» WORK INSTRUCTION
Whenever the string "value" turns up in a line below, that line should be copied.
··· AVAILABLE RECORDS ···
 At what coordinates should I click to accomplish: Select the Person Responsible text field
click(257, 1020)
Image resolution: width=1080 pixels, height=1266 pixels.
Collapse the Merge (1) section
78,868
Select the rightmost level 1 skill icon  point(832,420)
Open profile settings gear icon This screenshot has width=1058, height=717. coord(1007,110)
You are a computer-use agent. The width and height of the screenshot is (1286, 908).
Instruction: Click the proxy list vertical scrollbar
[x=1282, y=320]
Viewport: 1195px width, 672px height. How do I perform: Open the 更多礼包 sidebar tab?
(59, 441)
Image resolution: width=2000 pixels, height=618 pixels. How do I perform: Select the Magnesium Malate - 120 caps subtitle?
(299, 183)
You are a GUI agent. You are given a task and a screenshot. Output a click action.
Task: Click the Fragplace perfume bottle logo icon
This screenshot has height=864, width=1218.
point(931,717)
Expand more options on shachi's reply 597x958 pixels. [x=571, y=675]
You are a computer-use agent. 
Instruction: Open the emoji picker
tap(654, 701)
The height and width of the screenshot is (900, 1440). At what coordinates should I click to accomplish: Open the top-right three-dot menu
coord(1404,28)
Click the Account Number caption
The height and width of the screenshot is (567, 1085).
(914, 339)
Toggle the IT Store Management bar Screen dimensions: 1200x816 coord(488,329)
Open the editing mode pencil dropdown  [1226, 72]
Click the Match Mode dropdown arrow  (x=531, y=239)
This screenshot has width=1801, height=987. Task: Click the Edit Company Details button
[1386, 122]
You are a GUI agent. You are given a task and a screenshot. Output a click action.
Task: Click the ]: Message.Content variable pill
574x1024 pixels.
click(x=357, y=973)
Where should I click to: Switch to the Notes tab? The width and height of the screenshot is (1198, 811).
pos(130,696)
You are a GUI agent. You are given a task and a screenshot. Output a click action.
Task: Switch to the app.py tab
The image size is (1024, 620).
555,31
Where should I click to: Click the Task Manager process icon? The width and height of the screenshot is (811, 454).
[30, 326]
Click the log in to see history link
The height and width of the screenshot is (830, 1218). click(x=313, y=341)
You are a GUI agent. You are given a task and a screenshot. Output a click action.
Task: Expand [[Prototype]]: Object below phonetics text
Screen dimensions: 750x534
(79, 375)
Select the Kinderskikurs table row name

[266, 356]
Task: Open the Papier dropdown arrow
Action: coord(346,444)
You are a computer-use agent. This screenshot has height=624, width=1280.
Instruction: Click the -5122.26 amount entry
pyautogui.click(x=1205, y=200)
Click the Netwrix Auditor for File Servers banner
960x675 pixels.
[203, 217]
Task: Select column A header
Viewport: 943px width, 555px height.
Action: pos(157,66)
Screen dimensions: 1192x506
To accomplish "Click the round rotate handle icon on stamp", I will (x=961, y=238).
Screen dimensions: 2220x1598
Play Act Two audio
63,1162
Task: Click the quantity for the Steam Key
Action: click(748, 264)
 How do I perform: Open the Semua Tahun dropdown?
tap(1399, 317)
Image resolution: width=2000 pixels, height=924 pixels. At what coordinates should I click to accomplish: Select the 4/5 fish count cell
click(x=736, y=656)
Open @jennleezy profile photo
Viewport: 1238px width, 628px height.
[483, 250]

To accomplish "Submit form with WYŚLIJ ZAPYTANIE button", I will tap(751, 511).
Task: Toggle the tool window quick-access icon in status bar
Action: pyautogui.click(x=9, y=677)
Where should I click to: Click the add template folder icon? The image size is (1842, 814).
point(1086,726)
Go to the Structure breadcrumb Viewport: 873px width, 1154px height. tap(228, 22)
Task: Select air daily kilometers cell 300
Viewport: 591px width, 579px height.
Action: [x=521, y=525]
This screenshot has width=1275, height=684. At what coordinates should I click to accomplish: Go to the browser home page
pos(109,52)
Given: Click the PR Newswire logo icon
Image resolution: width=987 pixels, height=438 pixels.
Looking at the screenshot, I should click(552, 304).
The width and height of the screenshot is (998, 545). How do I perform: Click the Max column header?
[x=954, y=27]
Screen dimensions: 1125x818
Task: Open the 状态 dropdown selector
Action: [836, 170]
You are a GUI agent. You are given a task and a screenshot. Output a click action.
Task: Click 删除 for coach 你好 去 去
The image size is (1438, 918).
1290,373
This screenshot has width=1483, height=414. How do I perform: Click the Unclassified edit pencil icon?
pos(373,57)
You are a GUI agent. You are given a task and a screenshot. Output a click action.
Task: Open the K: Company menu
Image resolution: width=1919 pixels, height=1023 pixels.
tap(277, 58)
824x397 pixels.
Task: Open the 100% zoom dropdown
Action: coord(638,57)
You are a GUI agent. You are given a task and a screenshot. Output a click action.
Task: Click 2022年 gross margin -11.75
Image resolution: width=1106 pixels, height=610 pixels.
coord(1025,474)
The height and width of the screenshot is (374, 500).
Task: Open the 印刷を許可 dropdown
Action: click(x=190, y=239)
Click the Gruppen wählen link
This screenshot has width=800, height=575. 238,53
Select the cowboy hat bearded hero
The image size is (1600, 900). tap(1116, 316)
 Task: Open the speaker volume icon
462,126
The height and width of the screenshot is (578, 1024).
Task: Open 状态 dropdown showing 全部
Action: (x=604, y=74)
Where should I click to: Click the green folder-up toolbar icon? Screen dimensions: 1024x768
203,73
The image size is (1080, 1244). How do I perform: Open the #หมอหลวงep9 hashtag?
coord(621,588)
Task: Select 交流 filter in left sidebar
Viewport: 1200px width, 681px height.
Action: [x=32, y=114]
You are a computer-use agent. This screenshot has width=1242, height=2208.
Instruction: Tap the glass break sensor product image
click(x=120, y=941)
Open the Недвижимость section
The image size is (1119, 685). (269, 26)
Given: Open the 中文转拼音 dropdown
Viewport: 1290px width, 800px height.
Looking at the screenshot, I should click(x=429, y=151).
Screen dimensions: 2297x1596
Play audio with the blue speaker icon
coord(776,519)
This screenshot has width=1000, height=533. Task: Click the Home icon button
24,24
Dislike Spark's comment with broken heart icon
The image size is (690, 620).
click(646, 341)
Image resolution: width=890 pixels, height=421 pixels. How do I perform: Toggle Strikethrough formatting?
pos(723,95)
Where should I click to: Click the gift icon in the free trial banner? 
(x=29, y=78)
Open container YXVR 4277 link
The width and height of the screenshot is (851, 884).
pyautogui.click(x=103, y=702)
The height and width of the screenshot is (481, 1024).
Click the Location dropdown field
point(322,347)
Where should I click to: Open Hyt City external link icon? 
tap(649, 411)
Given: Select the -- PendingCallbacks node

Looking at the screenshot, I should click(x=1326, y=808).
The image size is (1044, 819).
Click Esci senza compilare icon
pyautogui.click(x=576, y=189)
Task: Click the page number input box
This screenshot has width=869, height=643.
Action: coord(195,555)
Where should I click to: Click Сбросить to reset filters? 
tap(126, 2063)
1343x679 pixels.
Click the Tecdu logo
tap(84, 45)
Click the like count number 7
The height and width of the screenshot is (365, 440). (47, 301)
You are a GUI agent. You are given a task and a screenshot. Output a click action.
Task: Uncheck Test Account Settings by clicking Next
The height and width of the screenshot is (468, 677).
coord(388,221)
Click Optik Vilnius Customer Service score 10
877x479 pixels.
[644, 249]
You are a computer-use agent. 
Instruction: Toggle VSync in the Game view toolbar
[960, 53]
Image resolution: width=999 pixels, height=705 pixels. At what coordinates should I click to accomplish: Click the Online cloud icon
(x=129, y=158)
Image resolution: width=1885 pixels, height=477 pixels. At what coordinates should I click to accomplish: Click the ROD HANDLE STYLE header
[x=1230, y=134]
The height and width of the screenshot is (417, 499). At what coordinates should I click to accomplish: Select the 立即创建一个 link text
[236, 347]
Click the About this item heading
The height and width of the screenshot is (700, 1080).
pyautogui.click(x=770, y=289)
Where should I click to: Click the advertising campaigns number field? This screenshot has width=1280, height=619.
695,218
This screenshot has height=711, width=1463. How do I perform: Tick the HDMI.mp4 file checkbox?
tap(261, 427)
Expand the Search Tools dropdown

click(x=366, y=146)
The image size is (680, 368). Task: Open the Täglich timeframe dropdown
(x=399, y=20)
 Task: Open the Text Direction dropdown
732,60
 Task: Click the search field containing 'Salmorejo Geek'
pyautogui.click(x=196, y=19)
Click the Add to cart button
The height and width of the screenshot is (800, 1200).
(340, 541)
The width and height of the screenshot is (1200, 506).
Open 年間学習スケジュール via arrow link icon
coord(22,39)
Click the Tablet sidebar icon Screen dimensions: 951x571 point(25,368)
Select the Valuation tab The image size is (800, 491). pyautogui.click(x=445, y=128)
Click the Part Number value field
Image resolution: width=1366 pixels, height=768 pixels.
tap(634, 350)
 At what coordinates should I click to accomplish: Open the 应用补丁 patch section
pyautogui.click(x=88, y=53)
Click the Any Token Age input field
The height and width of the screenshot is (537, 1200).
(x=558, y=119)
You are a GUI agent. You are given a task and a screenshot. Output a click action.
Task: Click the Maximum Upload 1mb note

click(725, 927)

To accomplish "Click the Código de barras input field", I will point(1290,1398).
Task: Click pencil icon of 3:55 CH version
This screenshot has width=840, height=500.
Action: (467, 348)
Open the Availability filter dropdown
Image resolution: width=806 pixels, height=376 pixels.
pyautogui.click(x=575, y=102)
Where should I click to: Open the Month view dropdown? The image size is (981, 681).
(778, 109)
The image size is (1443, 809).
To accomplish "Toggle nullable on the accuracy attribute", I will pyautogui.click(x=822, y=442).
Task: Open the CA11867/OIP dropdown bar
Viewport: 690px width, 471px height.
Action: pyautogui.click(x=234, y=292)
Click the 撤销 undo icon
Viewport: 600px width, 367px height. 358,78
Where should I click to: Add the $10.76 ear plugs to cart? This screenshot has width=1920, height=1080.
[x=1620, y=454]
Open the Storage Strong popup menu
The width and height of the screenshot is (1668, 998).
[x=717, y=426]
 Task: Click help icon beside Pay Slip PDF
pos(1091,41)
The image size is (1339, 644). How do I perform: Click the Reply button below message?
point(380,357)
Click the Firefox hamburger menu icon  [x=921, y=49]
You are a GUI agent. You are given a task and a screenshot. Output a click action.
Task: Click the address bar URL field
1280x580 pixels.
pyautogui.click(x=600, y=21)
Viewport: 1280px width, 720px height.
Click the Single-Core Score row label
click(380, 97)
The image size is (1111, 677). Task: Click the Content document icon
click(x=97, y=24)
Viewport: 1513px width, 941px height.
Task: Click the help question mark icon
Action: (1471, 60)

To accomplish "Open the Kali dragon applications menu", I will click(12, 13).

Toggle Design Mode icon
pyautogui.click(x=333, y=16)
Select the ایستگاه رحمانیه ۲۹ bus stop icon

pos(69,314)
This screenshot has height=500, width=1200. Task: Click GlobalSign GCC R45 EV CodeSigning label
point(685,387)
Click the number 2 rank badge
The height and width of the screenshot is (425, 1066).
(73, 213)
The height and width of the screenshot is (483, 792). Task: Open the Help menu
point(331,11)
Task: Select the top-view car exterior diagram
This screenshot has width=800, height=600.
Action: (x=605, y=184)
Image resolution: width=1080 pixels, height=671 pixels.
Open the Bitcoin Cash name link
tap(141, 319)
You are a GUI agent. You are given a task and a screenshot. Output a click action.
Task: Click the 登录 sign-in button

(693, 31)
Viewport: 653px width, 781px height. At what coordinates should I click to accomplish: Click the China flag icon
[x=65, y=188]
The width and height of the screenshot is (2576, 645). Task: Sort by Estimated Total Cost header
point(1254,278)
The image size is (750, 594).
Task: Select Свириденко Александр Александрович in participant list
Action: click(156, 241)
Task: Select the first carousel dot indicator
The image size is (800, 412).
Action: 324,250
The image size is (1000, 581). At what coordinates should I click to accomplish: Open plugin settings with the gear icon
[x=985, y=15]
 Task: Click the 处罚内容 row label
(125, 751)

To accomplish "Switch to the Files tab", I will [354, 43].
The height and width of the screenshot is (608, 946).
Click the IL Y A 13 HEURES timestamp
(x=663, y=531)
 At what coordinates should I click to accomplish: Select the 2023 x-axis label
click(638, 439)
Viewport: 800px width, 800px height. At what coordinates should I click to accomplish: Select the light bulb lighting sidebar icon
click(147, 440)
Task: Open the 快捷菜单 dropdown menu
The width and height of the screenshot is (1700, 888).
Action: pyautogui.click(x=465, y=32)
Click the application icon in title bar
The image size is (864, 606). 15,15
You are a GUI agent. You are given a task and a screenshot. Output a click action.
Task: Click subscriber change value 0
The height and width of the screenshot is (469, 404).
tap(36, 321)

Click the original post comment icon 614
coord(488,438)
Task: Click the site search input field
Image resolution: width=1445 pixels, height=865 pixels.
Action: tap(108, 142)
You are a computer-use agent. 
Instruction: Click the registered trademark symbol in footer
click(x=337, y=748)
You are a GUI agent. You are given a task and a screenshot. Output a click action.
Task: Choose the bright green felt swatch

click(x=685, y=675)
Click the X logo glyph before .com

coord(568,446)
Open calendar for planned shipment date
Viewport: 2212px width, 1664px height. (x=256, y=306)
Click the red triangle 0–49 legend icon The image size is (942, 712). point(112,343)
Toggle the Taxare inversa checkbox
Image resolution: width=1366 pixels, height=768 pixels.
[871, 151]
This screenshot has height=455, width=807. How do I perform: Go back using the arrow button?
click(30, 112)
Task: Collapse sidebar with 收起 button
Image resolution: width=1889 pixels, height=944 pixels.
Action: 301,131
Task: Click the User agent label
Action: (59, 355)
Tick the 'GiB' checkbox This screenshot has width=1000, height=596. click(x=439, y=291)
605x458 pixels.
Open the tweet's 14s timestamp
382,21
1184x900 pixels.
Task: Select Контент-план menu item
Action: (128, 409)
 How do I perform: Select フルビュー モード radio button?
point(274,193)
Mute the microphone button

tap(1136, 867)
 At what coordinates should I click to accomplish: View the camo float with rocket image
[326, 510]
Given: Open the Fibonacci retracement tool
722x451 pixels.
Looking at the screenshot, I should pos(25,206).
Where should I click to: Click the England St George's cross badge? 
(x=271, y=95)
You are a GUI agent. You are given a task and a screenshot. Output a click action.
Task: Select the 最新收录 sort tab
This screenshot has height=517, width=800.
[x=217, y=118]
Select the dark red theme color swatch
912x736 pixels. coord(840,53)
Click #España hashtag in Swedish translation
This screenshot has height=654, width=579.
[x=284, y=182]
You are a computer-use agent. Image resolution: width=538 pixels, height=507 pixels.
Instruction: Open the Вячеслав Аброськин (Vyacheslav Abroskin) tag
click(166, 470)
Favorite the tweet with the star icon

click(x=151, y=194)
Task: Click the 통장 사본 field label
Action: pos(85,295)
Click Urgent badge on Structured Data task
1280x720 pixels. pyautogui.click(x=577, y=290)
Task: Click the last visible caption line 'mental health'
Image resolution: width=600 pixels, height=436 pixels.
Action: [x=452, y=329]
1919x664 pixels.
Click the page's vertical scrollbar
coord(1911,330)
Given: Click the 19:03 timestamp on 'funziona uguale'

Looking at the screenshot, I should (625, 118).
···
» RESPONSE TO THIS TASK
Click the Part Number value field
Task: Click subscriber change value 0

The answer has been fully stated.